[quote author=“StephenLawrence”]I think you inadvertaintly believe in a special magic power as an atheist, just as the theists who believe in free will do.
[quote author=“DougSmith”]Nope.
Ok let’s analyis this and see.
You started by disagreeing with Susan Blackmore for the following reason.
[quote author=“Dougsmith”]I would prefer to say that we do have freedom of the will. How so? What I mean is that we are able to act based upon our beliefs and desires. That is what it is to be free to act.
Ok well I think we can agree on this and that sometimes we are in circumstances where we have a greater or lesser degree of freedom in this sense.
This type of freedom has nothing to do with whether we could do anything else at the time or not, we have it regardless of whether hard determinism is true or not.
[quote author=“DougSmith”]
All we need to be free, I claim, is that “it might not have happened”. That is, that if we’d had different beliefs and desires, we would have done something different.
Now you are claiming we need something else to have free will.
You actually believe in two different types of free will.

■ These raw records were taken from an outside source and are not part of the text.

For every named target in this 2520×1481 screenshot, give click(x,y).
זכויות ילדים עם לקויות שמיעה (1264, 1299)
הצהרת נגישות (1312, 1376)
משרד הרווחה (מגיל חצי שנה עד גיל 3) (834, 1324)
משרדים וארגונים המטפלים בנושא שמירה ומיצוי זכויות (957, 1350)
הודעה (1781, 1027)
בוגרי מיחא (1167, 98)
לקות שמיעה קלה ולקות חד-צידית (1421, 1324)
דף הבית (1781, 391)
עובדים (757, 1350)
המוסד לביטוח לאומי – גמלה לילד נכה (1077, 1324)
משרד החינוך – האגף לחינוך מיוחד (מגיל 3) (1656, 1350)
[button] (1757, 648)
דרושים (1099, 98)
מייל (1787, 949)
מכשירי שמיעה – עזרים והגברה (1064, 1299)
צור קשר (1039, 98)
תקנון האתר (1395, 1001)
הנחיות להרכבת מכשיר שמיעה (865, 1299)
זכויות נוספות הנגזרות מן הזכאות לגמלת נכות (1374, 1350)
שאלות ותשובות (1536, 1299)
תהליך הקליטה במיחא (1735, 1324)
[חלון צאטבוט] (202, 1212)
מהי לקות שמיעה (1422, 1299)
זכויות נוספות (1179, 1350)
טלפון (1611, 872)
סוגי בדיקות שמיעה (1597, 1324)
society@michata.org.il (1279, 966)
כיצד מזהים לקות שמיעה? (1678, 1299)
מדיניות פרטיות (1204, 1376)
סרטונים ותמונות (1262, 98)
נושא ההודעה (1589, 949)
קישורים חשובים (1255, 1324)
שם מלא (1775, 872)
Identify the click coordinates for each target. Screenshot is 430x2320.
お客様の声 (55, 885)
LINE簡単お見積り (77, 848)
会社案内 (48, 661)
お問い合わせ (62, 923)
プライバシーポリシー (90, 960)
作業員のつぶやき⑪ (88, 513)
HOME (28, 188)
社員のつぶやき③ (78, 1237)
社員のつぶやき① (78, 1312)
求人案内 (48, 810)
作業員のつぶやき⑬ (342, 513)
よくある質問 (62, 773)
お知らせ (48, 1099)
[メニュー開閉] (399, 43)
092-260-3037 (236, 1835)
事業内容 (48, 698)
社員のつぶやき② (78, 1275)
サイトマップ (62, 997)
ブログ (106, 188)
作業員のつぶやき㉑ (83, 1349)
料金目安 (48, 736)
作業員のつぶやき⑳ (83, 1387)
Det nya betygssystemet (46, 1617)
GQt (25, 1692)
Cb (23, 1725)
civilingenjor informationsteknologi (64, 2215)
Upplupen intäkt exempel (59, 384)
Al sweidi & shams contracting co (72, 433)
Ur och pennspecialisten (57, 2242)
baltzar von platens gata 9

1. A type that we have varying degrees of depending on whether we are able to match our actions to our beliefs and desires. this type has nothing to do with whether something else could have happened or not and would not make us responsible for our actions.
2. A type of free will that does depend on it being possible for something else to have happened.
This second type is what you base your belief that we are responsible for our actions on.
of course it would not be enough for it to be possible for something else to have happened, if we didn’t have the power to make something else happen, it would make no difference. You believe it makes a difference so you believe in this power
This second type of free will you believe in is contra-causal free will or the type of free will that comes from Christianity and Judaism, otherwise known as free choice.
You’ve stopped believing in God but as most other Atheists do kept the elements of religious belief that you like, regardless of the fact that there is no more and it could be argued less evidence for the existence of this second type of free will that you believe in, than for the existence of God.
The unusual thing about faith in the second type of free will is that it is a faith, most people, like you, aren’t aware that they have.